- **Given request**
Copy the lines below word for word, leaving out the pictures.

-------- Stored data --------

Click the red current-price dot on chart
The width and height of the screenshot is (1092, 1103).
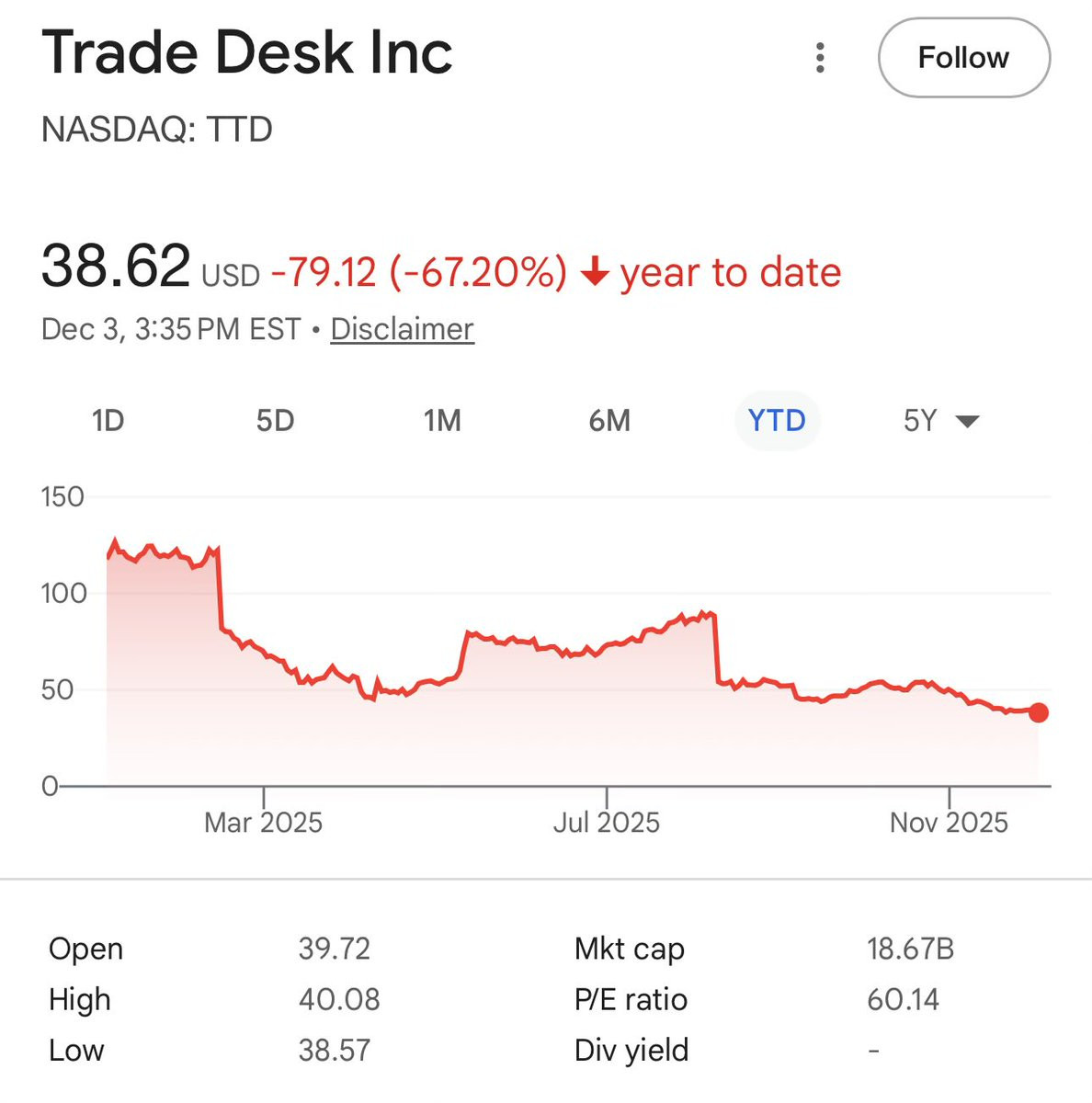[1039, 712]
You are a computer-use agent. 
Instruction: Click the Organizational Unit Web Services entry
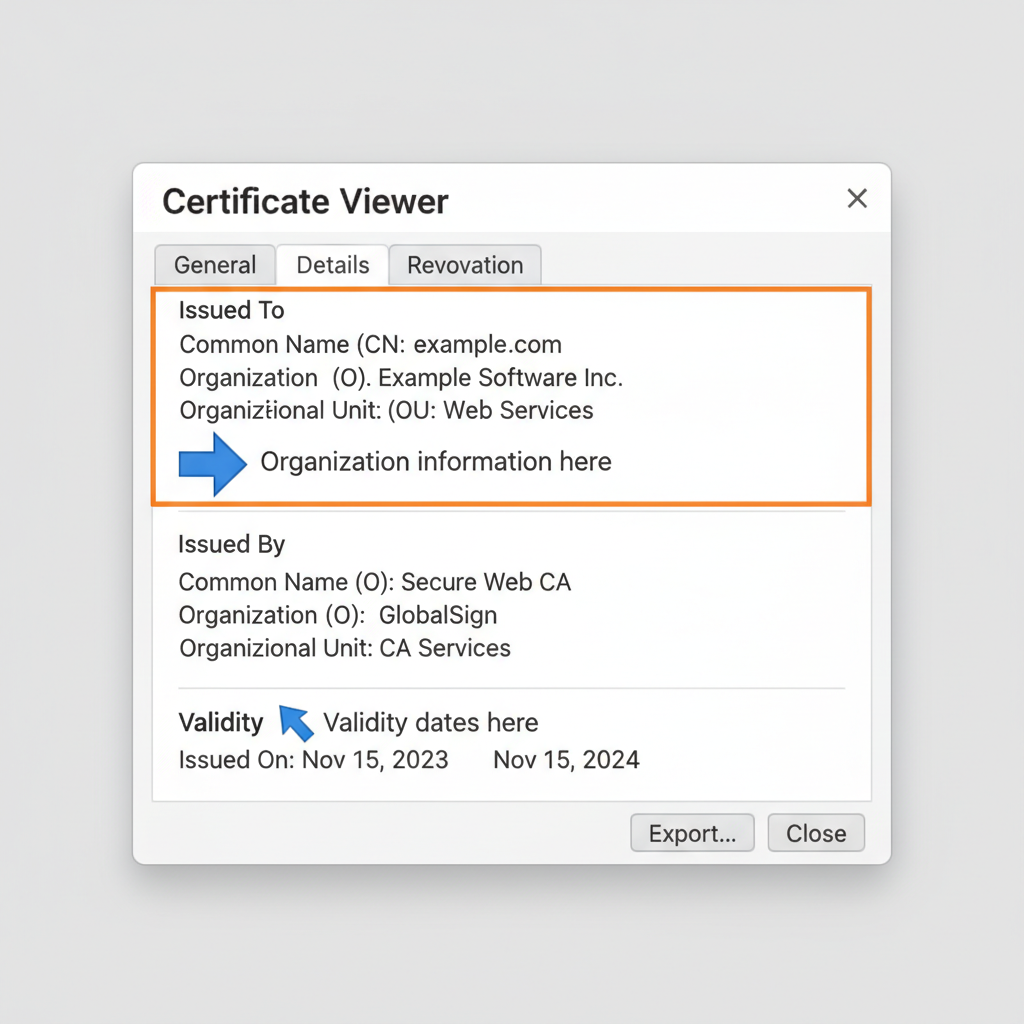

--------

- **Solution to this task**
Click the red current-price dot on chart
The width and height of the screenshot is (1092, 1103).
[1039, 712]
You are a computer-use agent. 
Instruction: Click the Organizational Unit Web Services entry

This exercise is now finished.